Adam adapts the step size per parameter, but there is still a global learning rate multiplying everything, and that number is not left fixed. The card plots how it moves over training: a ramp up, a short peak, then a long taper down. The horizontal axis is the training step, not time, and the shape is chosen deliberately rather than tuned away.
The warmup phase is the ramp from zero. Early in training the weights are random and the gradients are noisy, so a large step immediately can send the model somewhere it cannot recover from. Starting near zero and increasing linearly over the first fraction of steps lets the optimizer’s running averages, the m and v from the previous card, fill with sensible values before any large update lands. It is a stabilizer for the part of training that is most fragile.
Once warmup ends the rate sits at its peak, the fastest useful learning the setup can tolerate, and then the decay phase begins. The card draws a cosine curve, the common choice, tapering the rate slowly toward near zero by the end of training.
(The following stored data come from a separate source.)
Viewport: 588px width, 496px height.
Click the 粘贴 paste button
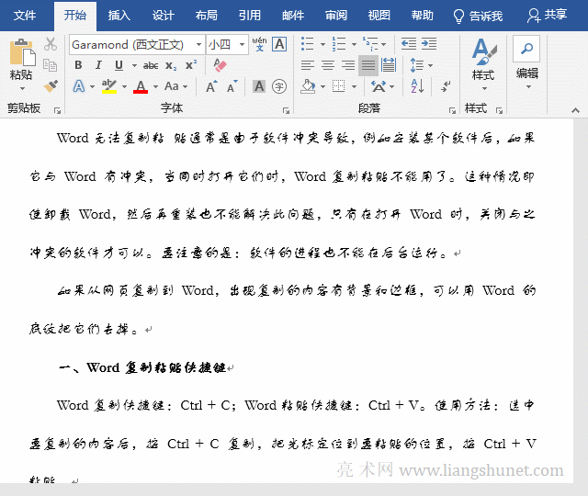21,62
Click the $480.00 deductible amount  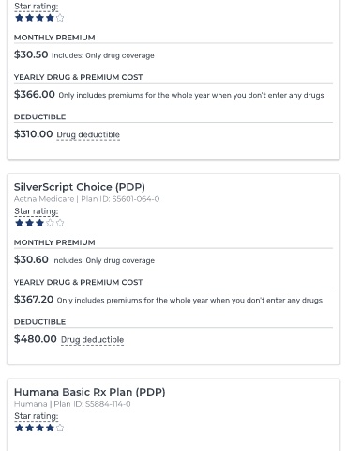pyautogui.click(x=36, y=339)
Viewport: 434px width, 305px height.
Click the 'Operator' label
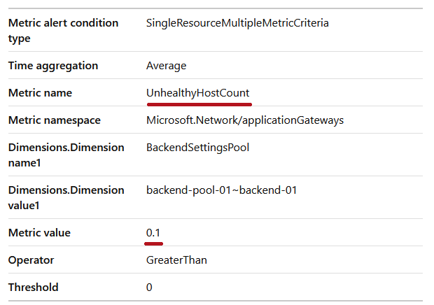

The reasoning is that large steps are good for covering ground while the model is still far from a good solution, and small steps are better for settling into one without bouncing around it. Cosine decay spends most of its length at moderate rates and only collapses to very small steps near the finish.
A practical constraint hides in that curve. Cosine decay is scheduled against a planned total number of steps, so it assumes you know in advance how long training will run. If you stop early you never reach the low-rate refinement, and if you want to keep training past the planned end there is no clean way to extend the same curve. That rigidity is part of why some large runs prefer alternatives that decay toward a constant floor or hold a plateau, which are easier to resume. The warmup-then-decay pattern itself is nearly universal; the exact decay shape is where teams still differ.